When our ancestors communed with their divinities, they did not ask themselves what the names they pronounced really meant; in invoking Varuna, Helios, Athene, Prithvi, and the others, they were satisfied, at least for the time being, since names possess a strange calming property; this unquestioning acquiescence has been bequeathed to us. We are neither more enquiring, more exact, nor more pedantic than the greater part of our ancestors; we speak of angels, for instance, without seeking to fathom their nature, much in the same way as we might mention lords and dukes without troubling ourselves to reflect that the one means “bread-giver” and the other “dux,” or one capable of being a leader of men.

In speaking of the soul, the immortality of the soul, and of religion, we use words which have become common property, and it is not necessary to analyse them in order to feel sure that they represent things which are very real; still we do not strive to understand what these things really are. Thus it happens that words whose meaning is unknown to us or escapes us, are generally those of which we make daily use; we keep to the impression received of them in our childhood, or accepted by current opinion, or with which sentiment invests them, but this is unsatisfactory; we should feel ashamed of not possessing more accurate knowledge than this of geography or arithmetic. On the other hand, there are scientific terms which seem to us so technical that we willingly abandon their use to experts, and yet their meaning can be readily and definitely grasped.

What meaning, for instance, has the word infinite for us, even if taken in its most simple acceptation; this infinite towards which our thoughts travel when we raise our eyes to the skies?

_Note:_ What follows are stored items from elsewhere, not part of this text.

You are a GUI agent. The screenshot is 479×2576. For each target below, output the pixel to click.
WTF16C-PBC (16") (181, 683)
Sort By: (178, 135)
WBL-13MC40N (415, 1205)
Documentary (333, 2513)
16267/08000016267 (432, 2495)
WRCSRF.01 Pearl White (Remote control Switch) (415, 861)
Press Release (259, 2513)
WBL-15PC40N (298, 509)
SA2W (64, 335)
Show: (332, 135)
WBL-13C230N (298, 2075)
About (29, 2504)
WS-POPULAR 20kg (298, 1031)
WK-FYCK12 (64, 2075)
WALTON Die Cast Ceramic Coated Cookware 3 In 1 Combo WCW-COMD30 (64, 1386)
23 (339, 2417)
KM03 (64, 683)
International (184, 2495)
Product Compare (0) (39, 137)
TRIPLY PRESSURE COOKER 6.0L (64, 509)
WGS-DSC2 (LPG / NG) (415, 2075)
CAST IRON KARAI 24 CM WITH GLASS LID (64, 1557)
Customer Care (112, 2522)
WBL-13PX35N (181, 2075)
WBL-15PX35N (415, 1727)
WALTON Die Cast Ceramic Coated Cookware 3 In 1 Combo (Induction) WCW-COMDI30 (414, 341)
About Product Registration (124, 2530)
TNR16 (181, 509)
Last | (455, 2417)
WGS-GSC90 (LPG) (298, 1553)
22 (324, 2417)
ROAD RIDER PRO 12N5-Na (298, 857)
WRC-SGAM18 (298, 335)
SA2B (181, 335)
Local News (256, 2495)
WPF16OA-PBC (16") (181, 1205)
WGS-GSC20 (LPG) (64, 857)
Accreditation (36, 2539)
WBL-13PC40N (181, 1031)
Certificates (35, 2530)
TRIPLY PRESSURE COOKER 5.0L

Astronomers say to us, “Look at something greater than the greatest possible greatness, that is the infinitely great.” They then quote figures, but these figures of infinite greatness elude our imagination, we repeat them mechanically and only out of respect to the high scientific authority who guarantees the accuracy of the calculations or the value of the appreciation.

A small object, apparently of the size of a homeopathic globule, moves in space, it contains our continents and our oceans, this globule moves in company with other globules of the same nature.

Astronomers speak to us of the millions of miles separating us from the sun, yet this distance dwindles down to nothing as compared with the nearest star, which, we are told, lies twenty millions of millions of miles from our earth. Another stupendous thought is that a ray of light traverses space at the rate of 187,000 miles in a second, and yet it requires three years to reach us.

But this is only a small matter.

More than one thousand millions of such stars have been discovered by our telescopes, and there may be millions of millions of suns within our siderial system which are as yet beyond the reach of our best telescopes; even that siderial system need not be regarded as single within the universe, thousands of millions of similar systems may be recognised in the galaxy or milky way.[53]

Now let us turn our eyes to the infinitely little. One drop of water taken from the ocean contains atoms so small that a grain of the finest dust would seem colossal by the side of them; chemists are now able to ascertain the relative positions of atoms so minute that millions of them can stand upon a needle’s point.

All this we gather from science when—working together with the telescope—it investigates space; and this may still be little compared to what we might see through glasses, which should magnify objects some millions of times more than our best instruments.

The infinite in space has engaged the attention of many thinkers; I will quote from two only, as this infinite, which they studied from different points of view, yet suggests thoughts somewhat alike. Kepler, the discoverer of the laws on which our planetary system is based, said, “My highest wish is to find within the God whom I have found everywhere without.” Kant, the philosopher, to whom the Divine in nature and the Divine in man appeared as transcendent and beyond our cognisance, and who refused to listen to any theological argument tending to prove the existence of God, yet says, “Two things fill me with new and ever growing admiration and awe: the starry firmament above me, and the moral law within me; neither of them is hidden in darkness, I see them both before me, and I connect them directly with the consciousness of my own existence.”[54]